Unlike a regular incinerator that spews ash and pollution into the atmosphere, this technology captures and filters all potential emissions so there is nothing harmful that enters the environment. In addition to producing energy the plant also recovers metals and aluminium that remain. And, according to the U.S. Environmental Protection Agency, for every ton of municipal solid waste processed at an EfW facility one ton of greenhouse gas emissions are avoided so, this is also helping solve the global warming issue.

It's a renewable energy solution that solves some of our biggest problems and is so effective that Sweden is now importing garbage from other countries to fuel its EfW plants, making it the world's leader in municipal waste recovery. But, while countries like Sweden lead the way with new approaches to municipal waste, we continue trying to sort garbage that nobody wants and then truck it all over the country trying to persuade small towns and First Nations communities to let us dump it in their lap. We actually have one of these EfW facilities in Burnaby but Vancouver won't use it saying it discourages recycling, but does that really matter?

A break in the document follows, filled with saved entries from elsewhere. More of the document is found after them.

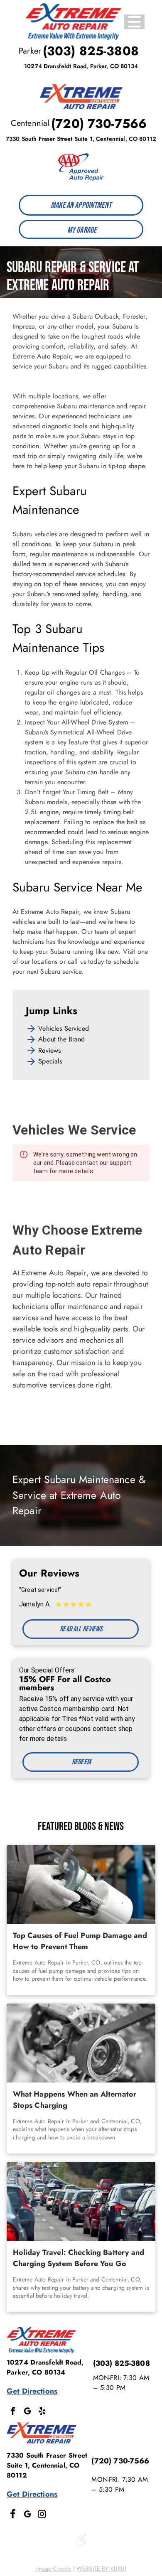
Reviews (49, 1050)
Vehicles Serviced (63, 1028)
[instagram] (42, 2515)
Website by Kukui (101, 2568)
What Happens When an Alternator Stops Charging (75, 2100)
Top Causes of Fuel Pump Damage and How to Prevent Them (80, 1941)
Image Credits (53, 2568)
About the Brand (61, 1039)
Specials (50, 1061)
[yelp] (42, 2412)
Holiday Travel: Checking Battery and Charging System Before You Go (78, 2258)
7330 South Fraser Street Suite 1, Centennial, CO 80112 (81, 139)
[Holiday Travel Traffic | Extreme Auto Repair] (81, 2201)
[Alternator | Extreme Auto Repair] (81, 2043)
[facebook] (13, 2412)
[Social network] (13, 2515)
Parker (30, 51)
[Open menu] (134, 22)
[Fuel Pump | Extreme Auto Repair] (81, 1884)
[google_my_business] (27, 2412)
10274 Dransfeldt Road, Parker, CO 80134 (81, 66)
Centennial (30, 123)
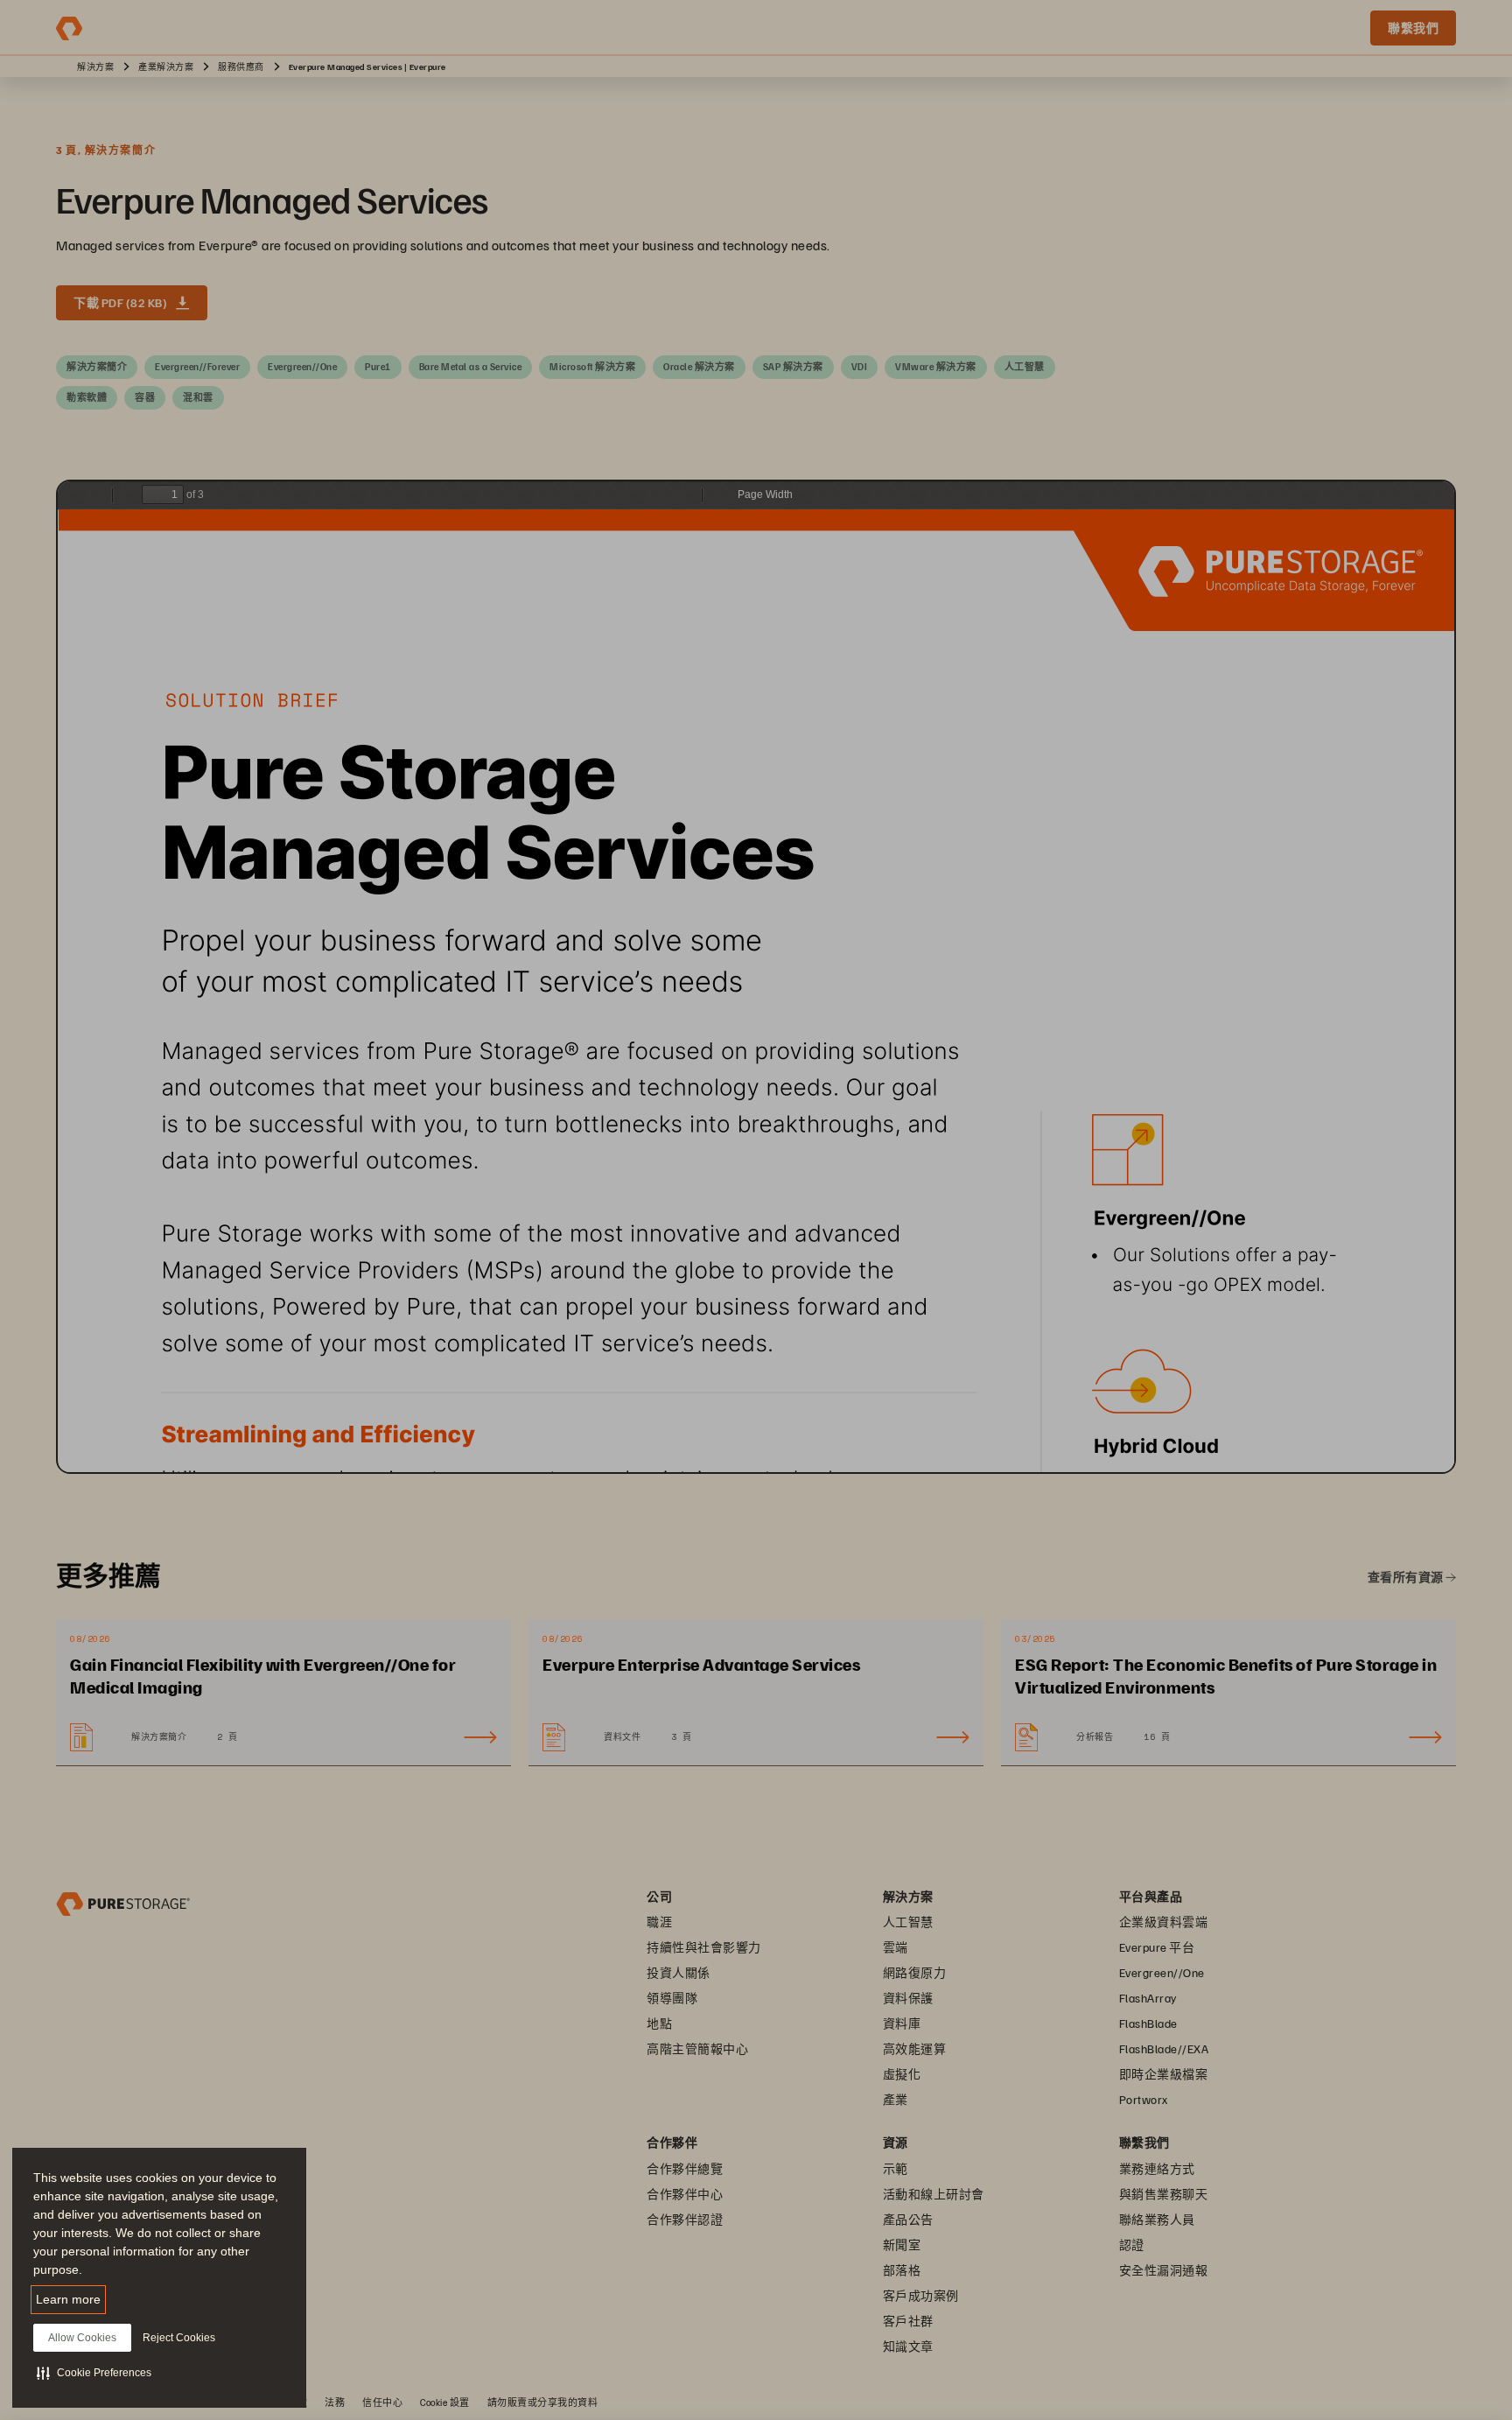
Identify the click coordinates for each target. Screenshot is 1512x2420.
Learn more (68, 2299)
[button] (94, 2373)
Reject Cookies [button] (179, 2338)
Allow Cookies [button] (82, 2338)
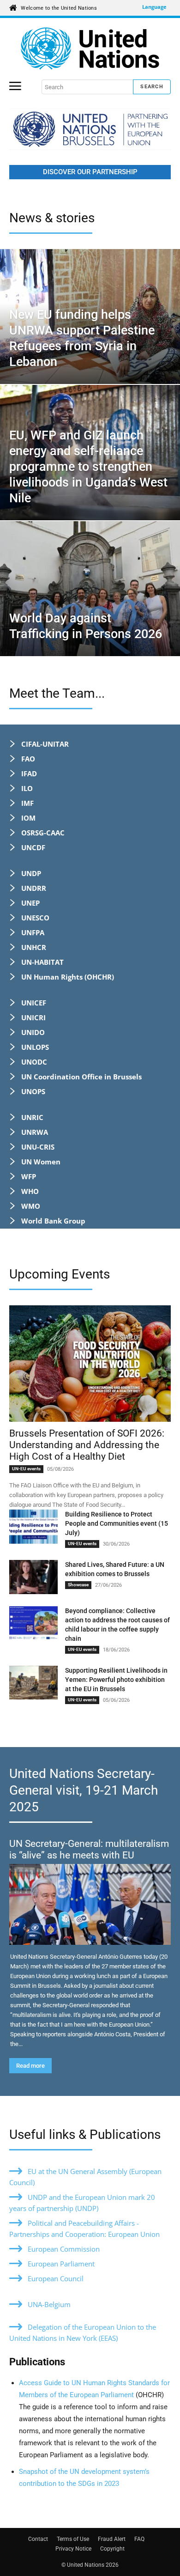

Covanta's EfW Facility in Burnaby
Fortunately Burnaby, New Westminster, and the North Shore think differently and every year 285,000 tons of municipal waste is converted into 170,000 MWh of electricity (enough to power 16,000 homes) and 9,000 tons of recycled metal is also recovered. Still, this is only 25% of metro Vancouver's waste and, if we had more of these plants throughout the Province, we could make up for a significant amount of hydro electricity. It's time to stop throwing our plastic and other trash into landfills and burn it instead, it's a lot better for the environment and the whales.

Sunday, April 21, 2019

Coastal Mountain High

While the number one topic of conversation in Vancouver and the Lower Mainland varies between the weather and real estate, or more specifically rising housing costs and property values, it sometimes takes a gentle reminder to make us realize we live in paradise. Nestled on the edge of the ocean and surrounded by mountains the scenery is stunning, it's never too hot or too cold, there's no humidity, no bugs or poisonous creatures, and we have plenty of fresh water. Our only real problem is the rest of the world has now discovered us and the city has become too popular for its own good.

Transit expansion is proceeding at a snail's pace while meanwhile the roads and bridges are completely grid-locked from dawn to dusk. Unaffordable, high density buildings are replacing single family homes and nobody can afford to buy anything suitable for raising a family. Weekend getaways are almost impossible with massive ferry and border line-ups, the parks, beaches, and bike paths are over-crowded, as are the recreation facilities and other local attractions, and everything else has been booked up long in advance.

Lower mainland view from Mt. Seymour
Section of the Baden Powell trail

The only solution is to get off the regular weekday routine and take some time off during the week to head for the hills. They're open year round and, while everyone is grinding it out in the workplace, the mountains are practically empty. All you need is a good pair of boots and some waterproof clothing to go hiking or snowshoeing and best of all, it's free.

As much as I love to take advantage of living next to the ocean and going for my daily swim I have to admit that I'm also increasingly falling in love with the hundreds of miles of trails that exist within our local mountains. Within minutes anyone can be at the nearest trail head and enjoying the beauty and serenity of the forest not to mention getting some healthy exercise in the process. And the views of course are amazing, a coastal mountain high.